Yeah Gio, my front squat sucks and my flexibility is even worse. I’ve been working on the overhead squats with the KBs which totally hurt and make me want to cry, but it has helped my flexibility. Marcus and I made a promise that we would do an exercise we hated every day. I might have to add front squats to the routine.
Congrats kids! Time to embrace the suck!!! See ya at the box.
That list of hated exercises is certainly loooooooooooong Forrest! Not that mine is much shorter
Forrest,
If you have the time this stretch routine is great for lower body flexibility, especially for your hips.
http://agt.degreesofclarity.com/stretching/ (Base program)
For something quicker you could use Joe DeFranco’s “agile eight” and “simple six” routines.

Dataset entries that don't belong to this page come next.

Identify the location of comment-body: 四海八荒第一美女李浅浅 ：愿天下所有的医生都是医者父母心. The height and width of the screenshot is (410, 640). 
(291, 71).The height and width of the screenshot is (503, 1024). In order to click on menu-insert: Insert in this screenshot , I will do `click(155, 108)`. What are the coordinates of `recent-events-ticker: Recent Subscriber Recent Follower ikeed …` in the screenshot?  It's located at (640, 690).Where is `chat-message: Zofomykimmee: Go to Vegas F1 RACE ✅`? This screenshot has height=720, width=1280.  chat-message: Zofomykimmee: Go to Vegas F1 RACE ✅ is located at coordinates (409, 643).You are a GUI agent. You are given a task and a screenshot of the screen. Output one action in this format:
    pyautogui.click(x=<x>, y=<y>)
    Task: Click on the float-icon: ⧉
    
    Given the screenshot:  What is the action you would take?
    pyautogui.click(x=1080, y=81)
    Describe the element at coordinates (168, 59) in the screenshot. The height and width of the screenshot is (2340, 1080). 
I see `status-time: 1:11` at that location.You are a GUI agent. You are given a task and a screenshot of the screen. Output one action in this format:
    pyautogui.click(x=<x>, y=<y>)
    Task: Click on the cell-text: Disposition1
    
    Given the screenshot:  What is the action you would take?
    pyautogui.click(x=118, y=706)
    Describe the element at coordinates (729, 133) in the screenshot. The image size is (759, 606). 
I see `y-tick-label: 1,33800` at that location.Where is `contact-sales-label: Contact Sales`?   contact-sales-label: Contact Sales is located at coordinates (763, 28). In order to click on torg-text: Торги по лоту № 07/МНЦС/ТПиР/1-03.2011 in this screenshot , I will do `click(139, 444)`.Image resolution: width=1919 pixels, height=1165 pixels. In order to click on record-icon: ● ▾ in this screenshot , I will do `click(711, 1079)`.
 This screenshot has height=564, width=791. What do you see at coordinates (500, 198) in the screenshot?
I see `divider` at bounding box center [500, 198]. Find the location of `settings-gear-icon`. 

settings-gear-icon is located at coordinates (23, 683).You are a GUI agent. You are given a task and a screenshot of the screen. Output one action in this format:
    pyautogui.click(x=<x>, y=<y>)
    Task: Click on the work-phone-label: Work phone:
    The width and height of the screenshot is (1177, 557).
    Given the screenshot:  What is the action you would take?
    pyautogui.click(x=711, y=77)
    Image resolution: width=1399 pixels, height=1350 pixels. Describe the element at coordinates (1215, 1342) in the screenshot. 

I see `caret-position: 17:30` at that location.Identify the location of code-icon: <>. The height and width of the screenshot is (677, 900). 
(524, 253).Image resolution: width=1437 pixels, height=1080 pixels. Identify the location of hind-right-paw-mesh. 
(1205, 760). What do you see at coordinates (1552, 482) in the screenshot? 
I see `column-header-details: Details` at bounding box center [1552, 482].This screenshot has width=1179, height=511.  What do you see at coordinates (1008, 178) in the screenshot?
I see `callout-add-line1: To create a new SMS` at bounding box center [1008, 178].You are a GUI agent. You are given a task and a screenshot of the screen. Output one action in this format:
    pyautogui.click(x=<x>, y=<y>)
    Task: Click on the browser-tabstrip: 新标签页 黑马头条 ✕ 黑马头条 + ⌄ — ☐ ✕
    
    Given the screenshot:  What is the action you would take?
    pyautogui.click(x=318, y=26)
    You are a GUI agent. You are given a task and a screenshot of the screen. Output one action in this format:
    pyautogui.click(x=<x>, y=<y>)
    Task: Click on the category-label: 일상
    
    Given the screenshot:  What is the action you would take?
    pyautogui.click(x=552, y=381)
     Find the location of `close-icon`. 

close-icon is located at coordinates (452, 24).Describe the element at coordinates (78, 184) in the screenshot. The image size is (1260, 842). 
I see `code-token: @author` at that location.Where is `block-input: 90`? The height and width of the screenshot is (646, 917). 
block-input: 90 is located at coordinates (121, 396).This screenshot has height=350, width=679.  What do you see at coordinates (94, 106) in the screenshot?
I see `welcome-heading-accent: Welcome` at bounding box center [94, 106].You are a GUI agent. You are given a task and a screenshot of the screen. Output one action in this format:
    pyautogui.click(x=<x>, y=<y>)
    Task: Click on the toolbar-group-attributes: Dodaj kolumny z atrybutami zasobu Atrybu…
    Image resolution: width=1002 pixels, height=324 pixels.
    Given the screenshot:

Agile Eight (lower body) – http://www.defrancostraining.com/ask_joe/archives/ask_joe_08-10-03.html
Simple Six (upper body) – http://www.youtube.com/watch?v=cgxr6xAB5ZM
Joe D’s routines are a great warm up before WODs too.
Oh yea, that lunge/squat workout sucked.
Joe D.!!!!
That guy is the shit!!!…. That stuff works…. painfully brutal though. (do this at home because no one wants to see a grown man cry… lol)
Also, if you are starting to lose your low back arch the further you go into the squat and your pelvis starts to tuck, one thing you can do is box squats. Squat to a box that’s just above the point where you’d lose your arch and your pelvis tucks, and you can lower the box a little each week. Box squats, foam rolling combined with dynamic and static flexibility work and you should be good to go!